■ RECORDS FOR THIS EXERCISE
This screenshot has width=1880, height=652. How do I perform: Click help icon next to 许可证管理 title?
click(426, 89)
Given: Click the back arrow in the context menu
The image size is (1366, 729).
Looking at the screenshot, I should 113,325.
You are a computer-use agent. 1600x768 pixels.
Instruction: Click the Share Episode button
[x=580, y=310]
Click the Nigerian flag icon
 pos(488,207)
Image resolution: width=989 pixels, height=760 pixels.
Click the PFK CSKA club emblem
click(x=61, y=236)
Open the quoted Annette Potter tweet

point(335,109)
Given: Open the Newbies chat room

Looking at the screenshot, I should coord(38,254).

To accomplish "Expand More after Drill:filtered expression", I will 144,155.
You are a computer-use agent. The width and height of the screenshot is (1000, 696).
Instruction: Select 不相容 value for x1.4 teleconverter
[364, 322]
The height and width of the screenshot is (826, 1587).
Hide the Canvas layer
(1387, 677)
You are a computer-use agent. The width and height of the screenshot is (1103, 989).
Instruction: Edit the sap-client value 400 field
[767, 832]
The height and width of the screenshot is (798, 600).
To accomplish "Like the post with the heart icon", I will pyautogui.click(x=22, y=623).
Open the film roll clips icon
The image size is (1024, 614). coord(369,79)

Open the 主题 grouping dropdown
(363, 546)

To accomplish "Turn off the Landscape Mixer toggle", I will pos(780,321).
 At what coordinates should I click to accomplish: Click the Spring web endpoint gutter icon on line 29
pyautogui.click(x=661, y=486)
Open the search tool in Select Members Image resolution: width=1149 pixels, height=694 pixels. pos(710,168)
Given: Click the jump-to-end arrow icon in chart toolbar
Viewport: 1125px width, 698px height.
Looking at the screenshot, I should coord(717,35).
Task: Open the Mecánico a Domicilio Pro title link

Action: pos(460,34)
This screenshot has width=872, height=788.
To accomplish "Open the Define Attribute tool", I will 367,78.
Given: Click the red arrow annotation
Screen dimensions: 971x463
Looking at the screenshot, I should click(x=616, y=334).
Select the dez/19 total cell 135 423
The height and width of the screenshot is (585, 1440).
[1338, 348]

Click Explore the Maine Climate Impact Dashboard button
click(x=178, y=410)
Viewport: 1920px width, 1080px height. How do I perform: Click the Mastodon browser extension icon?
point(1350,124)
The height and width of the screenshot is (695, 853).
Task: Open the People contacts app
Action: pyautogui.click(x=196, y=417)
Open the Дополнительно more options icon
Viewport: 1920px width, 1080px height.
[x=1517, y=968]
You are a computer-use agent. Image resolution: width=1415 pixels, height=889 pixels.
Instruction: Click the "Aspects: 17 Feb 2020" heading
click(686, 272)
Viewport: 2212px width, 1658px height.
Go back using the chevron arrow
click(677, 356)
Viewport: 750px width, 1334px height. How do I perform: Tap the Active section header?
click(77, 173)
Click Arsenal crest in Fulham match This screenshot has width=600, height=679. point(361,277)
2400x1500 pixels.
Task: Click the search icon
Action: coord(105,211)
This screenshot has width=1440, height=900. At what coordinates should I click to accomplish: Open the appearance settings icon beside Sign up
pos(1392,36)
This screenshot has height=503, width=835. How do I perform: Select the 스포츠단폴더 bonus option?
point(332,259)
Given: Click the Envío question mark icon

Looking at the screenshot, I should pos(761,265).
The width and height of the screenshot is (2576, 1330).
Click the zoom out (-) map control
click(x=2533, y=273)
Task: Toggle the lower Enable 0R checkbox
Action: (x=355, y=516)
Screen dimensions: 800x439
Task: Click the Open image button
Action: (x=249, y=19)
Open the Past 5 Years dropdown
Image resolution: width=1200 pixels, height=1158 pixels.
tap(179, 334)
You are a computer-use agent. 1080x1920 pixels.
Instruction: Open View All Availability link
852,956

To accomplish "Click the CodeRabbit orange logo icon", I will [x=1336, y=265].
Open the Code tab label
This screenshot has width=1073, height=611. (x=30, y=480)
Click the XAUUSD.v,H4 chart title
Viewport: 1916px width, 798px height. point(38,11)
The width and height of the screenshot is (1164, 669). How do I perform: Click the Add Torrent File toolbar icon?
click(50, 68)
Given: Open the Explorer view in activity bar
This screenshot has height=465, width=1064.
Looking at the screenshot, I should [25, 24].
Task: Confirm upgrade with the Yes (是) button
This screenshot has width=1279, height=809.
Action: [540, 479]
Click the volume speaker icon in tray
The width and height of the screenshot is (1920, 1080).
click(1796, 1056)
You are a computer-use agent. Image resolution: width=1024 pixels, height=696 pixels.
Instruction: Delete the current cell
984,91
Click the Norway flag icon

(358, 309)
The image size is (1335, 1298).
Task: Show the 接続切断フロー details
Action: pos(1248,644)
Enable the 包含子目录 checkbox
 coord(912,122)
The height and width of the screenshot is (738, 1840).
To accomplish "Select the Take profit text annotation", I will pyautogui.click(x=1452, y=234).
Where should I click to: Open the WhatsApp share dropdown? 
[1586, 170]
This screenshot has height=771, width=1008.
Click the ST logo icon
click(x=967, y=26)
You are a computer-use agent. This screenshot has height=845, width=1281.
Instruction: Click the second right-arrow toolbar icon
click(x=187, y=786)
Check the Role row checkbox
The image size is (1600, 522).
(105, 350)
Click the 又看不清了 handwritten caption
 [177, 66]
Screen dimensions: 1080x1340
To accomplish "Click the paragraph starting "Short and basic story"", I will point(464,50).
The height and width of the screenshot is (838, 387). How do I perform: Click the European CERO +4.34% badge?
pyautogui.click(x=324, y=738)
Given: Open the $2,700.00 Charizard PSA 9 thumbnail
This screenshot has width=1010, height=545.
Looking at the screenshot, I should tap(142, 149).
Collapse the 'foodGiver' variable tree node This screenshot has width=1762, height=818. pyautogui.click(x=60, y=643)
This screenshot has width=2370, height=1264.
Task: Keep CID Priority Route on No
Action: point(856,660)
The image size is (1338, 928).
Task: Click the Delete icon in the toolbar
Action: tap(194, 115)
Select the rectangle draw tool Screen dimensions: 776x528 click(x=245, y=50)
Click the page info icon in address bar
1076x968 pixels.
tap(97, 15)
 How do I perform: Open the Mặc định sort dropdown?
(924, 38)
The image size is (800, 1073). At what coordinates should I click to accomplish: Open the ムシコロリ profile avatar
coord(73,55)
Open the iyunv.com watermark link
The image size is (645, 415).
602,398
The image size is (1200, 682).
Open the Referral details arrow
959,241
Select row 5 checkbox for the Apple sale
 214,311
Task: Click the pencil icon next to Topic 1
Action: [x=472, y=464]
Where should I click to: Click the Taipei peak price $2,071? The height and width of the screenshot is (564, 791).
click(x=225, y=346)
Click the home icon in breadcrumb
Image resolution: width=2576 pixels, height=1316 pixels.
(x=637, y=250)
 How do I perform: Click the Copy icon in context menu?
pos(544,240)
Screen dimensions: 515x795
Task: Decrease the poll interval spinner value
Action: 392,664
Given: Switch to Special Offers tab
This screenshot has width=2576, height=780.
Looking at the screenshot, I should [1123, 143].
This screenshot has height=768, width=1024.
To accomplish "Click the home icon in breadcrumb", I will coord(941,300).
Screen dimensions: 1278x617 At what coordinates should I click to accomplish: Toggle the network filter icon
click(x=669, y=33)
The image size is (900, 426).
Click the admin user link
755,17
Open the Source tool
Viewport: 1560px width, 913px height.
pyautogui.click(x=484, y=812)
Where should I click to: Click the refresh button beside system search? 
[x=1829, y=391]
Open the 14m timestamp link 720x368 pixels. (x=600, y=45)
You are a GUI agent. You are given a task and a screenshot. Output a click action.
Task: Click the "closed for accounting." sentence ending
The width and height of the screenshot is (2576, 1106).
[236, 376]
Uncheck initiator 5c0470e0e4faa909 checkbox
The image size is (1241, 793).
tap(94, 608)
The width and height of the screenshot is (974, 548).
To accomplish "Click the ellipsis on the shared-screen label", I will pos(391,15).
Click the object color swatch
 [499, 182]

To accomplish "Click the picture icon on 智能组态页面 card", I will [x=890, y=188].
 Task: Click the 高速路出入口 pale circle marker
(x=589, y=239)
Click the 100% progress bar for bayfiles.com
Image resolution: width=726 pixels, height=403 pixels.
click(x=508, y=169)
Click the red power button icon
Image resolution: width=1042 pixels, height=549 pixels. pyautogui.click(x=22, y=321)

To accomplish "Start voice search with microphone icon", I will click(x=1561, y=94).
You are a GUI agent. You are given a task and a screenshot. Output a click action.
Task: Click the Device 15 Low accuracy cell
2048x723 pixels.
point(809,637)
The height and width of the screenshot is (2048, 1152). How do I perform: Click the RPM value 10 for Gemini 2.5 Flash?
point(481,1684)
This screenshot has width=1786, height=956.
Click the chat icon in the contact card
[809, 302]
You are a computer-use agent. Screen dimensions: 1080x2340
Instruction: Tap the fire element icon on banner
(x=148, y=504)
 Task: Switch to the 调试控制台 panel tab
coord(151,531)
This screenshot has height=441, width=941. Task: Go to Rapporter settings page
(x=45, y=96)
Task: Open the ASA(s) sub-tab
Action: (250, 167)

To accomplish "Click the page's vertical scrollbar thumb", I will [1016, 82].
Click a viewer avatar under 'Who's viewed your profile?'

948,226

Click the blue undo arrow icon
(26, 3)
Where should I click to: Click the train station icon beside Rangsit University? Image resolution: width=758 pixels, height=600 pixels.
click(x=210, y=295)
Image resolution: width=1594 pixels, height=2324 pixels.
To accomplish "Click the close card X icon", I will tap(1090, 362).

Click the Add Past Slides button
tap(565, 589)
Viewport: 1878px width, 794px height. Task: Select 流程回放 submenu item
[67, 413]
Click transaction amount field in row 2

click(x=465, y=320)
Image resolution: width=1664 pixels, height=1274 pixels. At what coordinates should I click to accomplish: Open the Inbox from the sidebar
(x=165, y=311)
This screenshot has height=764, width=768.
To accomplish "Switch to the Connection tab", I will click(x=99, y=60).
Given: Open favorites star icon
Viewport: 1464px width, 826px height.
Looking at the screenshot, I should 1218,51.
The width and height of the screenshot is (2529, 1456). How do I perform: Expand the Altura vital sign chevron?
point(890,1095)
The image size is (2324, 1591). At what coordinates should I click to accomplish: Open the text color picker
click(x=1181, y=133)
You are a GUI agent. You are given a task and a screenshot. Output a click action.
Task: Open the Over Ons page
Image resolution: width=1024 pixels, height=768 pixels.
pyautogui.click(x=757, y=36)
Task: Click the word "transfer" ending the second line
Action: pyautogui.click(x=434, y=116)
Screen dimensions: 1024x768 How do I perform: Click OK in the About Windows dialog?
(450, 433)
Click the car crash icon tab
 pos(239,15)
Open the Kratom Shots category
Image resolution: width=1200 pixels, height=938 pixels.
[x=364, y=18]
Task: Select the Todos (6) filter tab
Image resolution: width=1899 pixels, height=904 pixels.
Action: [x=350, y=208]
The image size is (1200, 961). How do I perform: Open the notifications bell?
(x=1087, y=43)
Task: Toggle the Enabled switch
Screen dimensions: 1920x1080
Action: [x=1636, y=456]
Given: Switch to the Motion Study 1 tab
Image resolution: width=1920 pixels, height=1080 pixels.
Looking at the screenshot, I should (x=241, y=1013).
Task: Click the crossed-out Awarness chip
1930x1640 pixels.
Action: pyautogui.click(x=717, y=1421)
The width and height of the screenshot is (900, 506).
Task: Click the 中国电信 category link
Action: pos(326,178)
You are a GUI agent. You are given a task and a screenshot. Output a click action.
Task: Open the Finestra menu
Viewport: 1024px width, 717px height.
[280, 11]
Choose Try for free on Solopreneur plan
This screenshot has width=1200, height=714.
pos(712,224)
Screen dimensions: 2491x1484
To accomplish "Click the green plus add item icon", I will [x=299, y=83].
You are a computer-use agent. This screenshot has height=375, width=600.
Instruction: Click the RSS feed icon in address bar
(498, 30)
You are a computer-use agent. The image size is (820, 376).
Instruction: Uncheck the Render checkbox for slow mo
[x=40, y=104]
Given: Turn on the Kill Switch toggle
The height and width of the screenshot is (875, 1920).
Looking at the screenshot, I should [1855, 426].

■ STATED TASK
Pick out each line of the listing above that contains the word "Turn", and copy those lines.

■ ANSWER IN FULL
To accomplish "Turn off the Landscape Mixer toggle", I will pos(780,321).
Given: Turn on the Kill Switch toggle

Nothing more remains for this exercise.